If you were to hear the word “Stachybotrys” you might laugh, ask for clarification, or just assume that it was from a foreign language. However, you were to hear this infamous fungus’ nickname, black mold, you would likely recognize it immediately. For homeowners, parents, and many others this mold has been a bane in their lives, but most people don’t fully understand what this odd fungus really is.
Black mold is a type of fungus that grows in areas with high cellulose, low nitrogen (such as fiberboard, paper, or gypsum board), and constant moisture. Homes with water damage, high humidity, or flooding make excellent locations for this mold to grow. Colonies of this mold can grow rapidly and are identified by a dark green, black color. Mold spores enter in homes from the outside through various means such as open doors, windows, vents, or being transported by humans. Once inside, if these spores land on an area with nutrient conducive to their growth, they will.
The health effects of black mold are often misunderstood. While mold can pose a threat to those who have chronic respiratory diseases, such as COPD or asthma, or those with weakened immune systems, black mold is not inherently dangerous to otherwise healthy adults. Many fears of this mold revolve around the effects that it has on children, but there is little evidence to support this. If you find black mold and have concerns consult your physician.

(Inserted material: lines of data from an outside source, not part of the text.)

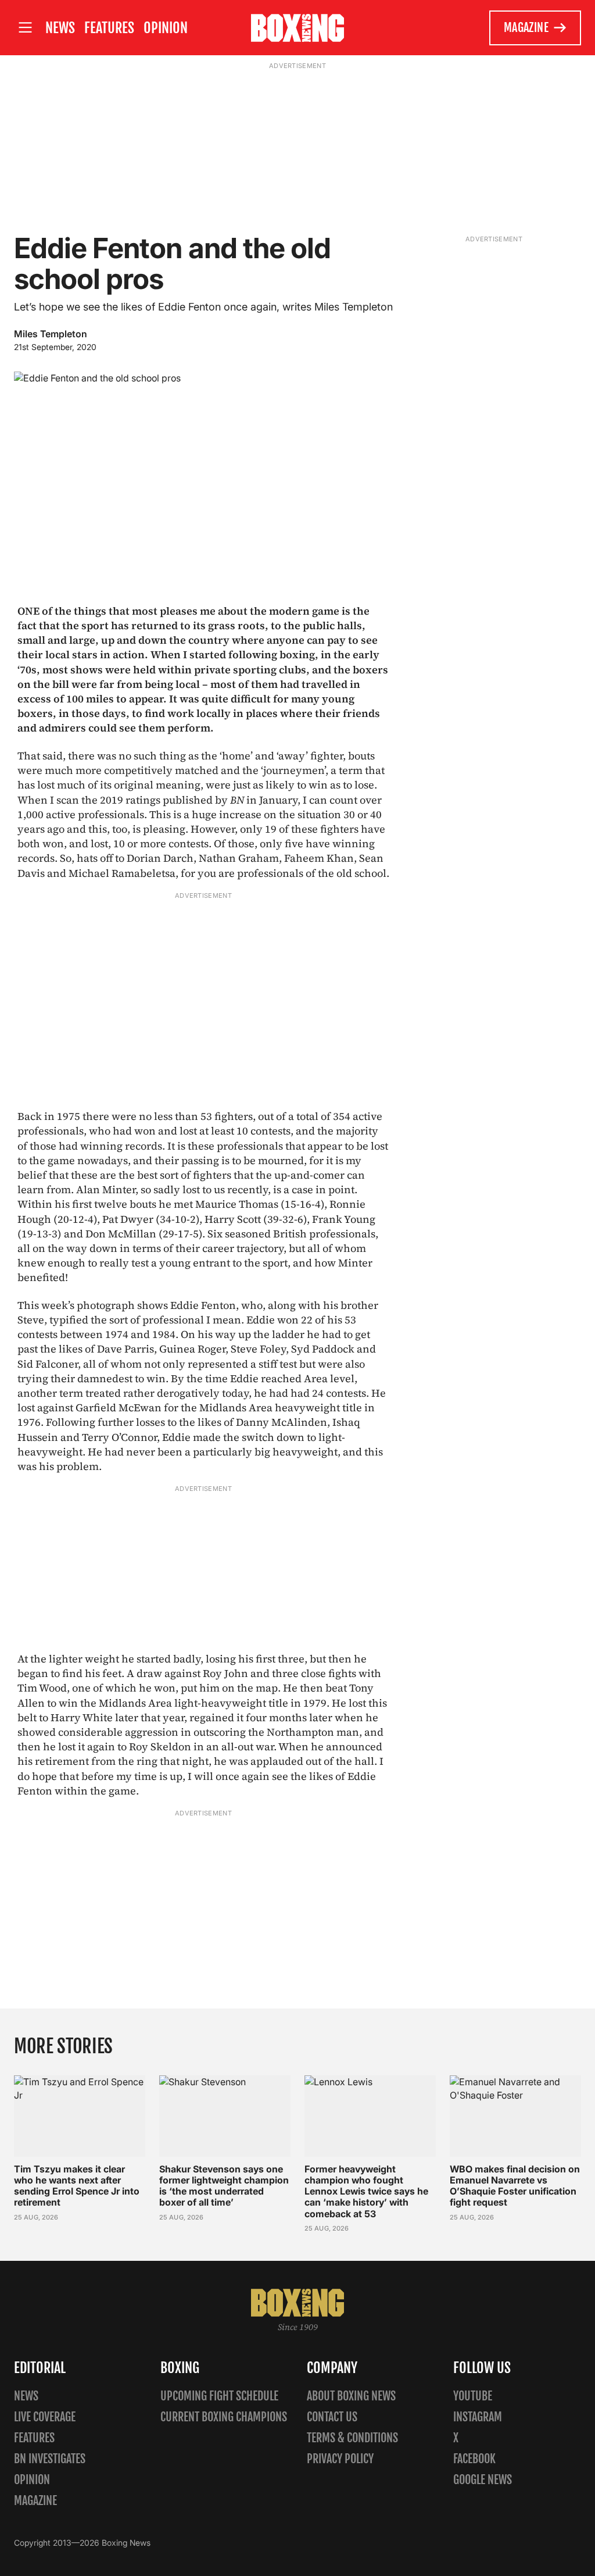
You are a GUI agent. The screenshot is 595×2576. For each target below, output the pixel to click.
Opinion (166, 28)
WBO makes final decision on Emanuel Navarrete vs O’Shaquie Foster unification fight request (515, 2185)
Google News (482, 2479)
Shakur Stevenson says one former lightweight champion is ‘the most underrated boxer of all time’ (224, 2185)
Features (109, 28)
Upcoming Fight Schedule (219, 2396)
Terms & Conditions (352, 2438)
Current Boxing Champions (223, 2417)
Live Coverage (45, 2417)
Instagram (477, 2417)
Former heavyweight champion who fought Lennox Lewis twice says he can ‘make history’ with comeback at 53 (366, 2191)
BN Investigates (49, 2459)
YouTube (472, 2396)
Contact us (332, 2417)
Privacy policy (340, 2459)
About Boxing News (351, 2396)
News (60, 28)
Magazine (526, 27)
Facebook (474, 2459)
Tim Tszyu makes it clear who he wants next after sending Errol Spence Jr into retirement (76, 2185)
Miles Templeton (50, 334)
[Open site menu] (25, 27)
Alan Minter (105, 1189)
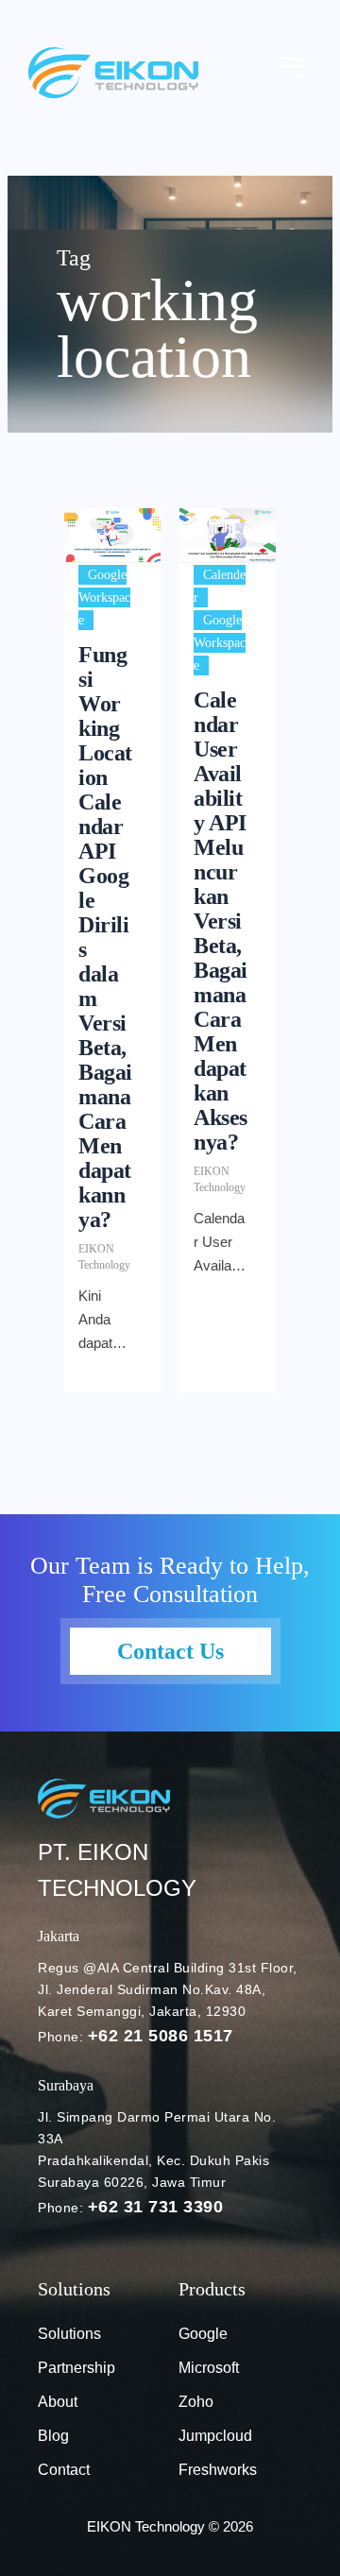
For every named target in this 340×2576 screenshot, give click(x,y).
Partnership (76, 2368)
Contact (64, 2470)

Black mold should be taken care of. Aside from decreasing the air quality, if allowed to grow, black mold will also do damage to your house. For the most part, prevention is the best methods. Fixing leaky pipes or other sources of water damage, as well as keeping walls, floors, and other parts of the house dry will help prevent mold from growing. Look at the CDC website for advice on how to get rid of it. In some cases, professional help may be necessary. Though a lot of emphases is place don black mold, it is not necessary to find out what species of mold you have, instead, treat all mold in the same manner.